Le changement d’échelle est un long processus qui implique une notion générationnelle. C’est en 1986 que Biocoop s’est constitué officiellement en association loi 1901. La coopérative a commencé son rassemblement au cours des années 1970. Pour arriver aujourd’hui à une structure gigantesque. Le changement d’échelle a tellement bien réussi que les concurrents directs de Biocoop ne sont pas Bio C Bon ni Naturalia, mais des mastodontes comme Carrefour ou Marché U. La question générationnelle se pose car les fondateurs à l’origine de l’entreprise sont aujourd’hui en train de partir pour des jours plus calmes. Comme le souligne Théo : “Le problème est qu’au niveau de la structure politique, ils partent tous à la retraite. Les vieux militants s’en vont et la politique de recrutement s’oriente vers des personnes qui viennent de la grande distribution, le changement d’échelle se passe aussi à ce niveau-là”.
Il ne faut pas oublier l’impact social que génère un changement d’échelle. Parfois, le cœur a ses raisons que le porte-monnaie ignore. Comme le souligne Hervé Defalvard, responsable de la chaire d’économie sociale et solidaire à l’Université de Marne-la-Vallée : “Le risque pour une entreprise sociale c’est l’isomorphie, c’est-à-dire une coulée vers le modèle capitaliste et, de ce fait, la perte des valeurs qui ont construit cette entreprise.” C’est le principal problème de toutes ces grosses structures, après avoir grandi lentement leur taille devient la Némésis des valeurs qu’ils défendent. “Si on reprend Blablacar, à la base il y avait un impact social. Aujourd’hui ils sont tombés dans l’isomorphie.” rappelle l’économiste.
Il y a quelques années, une chapelle d’insatisfaits et de déçus de Blablacar s’est réunie en une association : “covoiturage libre”. Cette dernière est devenue, courant novembre 2018, Mobicoop, une plate-forme coopérative de covoiturages social et solidaire.
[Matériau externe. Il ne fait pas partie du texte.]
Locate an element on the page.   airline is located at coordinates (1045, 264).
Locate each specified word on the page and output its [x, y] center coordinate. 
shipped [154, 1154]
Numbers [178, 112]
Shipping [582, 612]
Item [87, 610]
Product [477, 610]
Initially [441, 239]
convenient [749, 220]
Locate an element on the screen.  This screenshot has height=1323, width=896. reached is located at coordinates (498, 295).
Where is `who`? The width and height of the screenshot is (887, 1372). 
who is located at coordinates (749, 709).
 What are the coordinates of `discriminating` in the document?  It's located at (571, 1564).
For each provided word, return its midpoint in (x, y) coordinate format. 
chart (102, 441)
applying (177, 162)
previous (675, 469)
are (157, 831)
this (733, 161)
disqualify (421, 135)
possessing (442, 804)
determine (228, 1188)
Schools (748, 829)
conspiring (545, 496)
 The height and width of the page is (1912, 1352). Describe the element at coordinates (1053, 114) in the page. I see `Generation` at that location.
Une bonne nouvelle pour l’ESS, toutefois il faudra observer attentivement le développement de cette entreprise, pour ne pas qu’elle tombe dans “l’écueil des grosses coopératives” comme le déplore Prunelle Gorget. “Les grosses coopératives qui vont grossir ont plus de mal à rester dans leurs valeurs. Trouver une grosse coopérative qui est restée dans ses valeurs c’est compliqué.” Mobicoop, comme les nombreuses autres structures sociales et solidaires, se doit éviter les dérives et surtout la perte des valeurs sociales et solidaires pour ne pas reproduire les erreurs de leurs pairs.